### TASK REQUIREMENTS
Read through the listing, and wherever a line holds the word "button", return it.

### SOURCE INFORMATION
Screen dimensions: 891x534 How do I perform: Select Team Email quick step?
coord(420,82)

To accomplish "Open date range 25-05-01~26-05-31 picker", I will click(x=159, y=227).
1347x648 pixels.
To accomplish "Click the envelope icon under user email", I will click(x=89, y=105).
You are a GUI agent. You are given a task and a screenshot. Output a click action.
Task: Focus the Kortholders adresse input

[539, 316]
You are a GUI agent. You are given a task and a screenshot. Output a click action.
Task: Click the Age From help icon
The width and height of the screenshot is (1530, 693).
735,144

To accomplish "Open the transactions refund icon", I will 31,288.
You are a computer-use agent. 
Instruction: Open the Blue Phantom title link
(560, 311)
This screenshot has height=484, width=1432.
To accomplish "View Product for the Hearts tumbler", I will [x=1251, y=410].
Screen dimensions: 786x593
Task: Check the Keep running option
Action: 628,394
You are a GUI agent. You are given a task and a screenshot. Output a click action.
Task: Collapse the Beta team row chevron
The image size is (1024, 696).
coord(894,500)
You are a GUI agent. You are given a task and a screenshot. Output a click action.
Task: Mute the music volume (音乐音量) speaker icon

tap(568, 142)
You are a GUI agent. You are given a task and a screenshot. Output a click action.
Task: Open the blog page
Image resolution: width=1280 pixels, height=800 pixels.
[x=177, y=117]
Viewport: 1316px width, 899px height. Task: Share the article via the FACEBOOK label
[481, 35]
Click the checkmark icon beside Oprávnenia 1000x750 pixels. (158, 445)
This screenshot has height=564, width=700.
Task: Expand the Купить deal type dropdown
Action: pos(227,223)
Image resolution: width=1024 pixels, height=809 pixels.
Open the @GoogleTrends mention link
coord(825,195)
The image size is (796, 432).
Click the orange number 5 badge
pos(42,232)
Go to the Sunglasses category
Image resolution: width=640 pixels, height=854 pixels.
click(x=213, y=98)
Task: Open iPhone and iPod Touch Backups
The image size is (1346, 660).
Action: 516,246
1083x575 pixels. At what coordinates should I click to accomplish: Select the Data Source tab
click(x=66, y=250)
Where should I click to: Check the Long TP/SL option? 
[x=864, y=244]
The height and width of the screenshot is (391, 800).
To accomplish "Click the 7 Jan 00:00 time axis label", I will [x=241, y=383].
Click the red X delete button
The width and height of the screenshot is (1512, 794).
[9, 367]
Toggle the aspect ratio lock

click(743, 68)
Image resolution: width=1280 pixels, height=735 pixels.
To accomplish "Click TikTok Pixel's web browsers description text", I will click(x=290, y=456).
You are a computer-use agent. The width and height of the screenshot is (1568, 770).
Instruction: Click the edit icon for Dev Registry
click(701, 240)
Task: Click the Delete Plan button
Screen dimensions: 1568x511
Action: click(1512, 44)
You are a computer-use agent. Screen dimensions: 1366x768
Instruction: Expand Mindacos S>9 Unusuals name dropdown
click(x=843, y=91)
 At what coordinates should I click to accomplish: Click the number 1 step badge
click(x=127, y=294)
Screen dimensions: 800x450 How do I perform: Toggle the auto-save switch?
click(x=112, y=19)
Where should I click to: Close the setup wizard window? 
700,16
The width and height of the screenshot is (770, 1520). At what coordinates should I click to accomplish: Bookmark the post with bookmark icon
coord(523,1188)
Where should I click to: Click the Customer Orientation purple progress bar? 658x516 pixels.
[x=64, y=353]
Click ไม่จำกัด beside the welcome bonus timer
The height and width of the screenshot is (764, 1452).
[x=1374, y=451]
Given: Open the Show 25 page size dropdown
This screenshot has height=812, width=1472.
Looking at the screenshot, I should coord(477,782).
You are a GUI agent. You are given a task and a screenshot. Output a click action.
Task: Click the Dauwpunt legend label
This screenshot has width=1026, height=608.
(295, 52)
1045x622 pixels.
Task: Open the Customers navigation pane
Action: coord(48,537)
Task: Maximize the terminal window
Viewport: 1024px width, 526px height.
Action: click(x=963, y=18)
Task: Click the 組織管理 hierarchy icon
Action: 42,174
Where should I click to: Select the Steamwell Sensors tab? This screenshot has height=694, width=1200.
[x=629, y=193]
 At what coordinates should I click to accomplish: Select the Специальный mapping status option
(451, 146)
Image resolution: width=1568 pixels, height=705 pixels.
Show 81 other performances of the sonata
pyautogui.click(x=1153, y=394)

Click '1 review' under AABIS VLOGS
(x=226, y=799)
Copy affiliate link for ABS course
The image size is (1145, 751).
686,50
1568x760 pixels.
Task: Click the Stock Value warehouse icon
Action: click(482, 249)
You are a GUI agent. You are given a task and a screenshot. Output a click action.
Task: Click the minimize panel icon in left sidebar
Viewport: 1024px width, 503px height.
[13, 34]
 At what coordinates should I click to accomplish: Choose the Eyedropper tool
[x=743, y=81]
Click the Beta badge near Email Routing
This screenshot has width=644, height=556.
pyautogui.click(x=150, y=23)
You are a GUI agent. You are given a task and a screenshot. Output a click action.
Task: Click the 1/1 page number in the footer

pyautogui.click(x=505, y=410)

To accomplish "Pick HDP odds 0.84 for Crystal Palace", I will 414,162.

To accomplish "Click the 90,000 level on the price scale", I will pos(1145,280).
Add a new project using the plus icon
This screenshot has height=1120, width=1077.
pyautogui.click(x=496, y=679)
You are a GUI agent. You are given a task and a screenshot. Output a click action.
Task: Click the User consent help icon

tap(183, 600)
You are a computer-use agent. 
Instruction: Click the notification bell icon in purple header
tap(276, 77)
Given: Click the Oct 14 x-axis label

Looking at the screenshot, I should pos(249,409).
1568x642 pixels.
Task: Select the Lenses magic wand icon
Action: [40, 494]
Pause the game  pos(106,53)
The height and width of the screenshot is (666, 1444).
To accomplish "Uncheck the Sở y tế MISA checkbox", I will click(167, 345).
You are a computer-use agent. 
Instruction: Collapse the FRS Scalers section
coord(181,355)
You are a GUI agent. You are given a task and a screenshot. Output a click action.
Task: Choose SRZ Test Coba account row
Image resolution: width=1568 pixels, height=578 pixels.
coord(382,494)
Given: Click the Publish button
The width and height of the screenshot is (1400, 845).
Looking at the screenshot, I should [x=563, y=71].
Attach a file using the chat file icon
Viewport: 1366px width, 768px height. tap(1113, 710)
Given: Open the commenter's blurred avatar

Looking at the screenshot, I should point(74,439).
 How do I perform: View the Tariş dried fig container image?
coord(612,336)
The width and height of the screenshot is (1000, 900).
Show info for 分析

### SOLUTION FOR THIS EXERCISE
Click the red X delete button
Task: Click the Delete Plan button
Given: Click the Publish button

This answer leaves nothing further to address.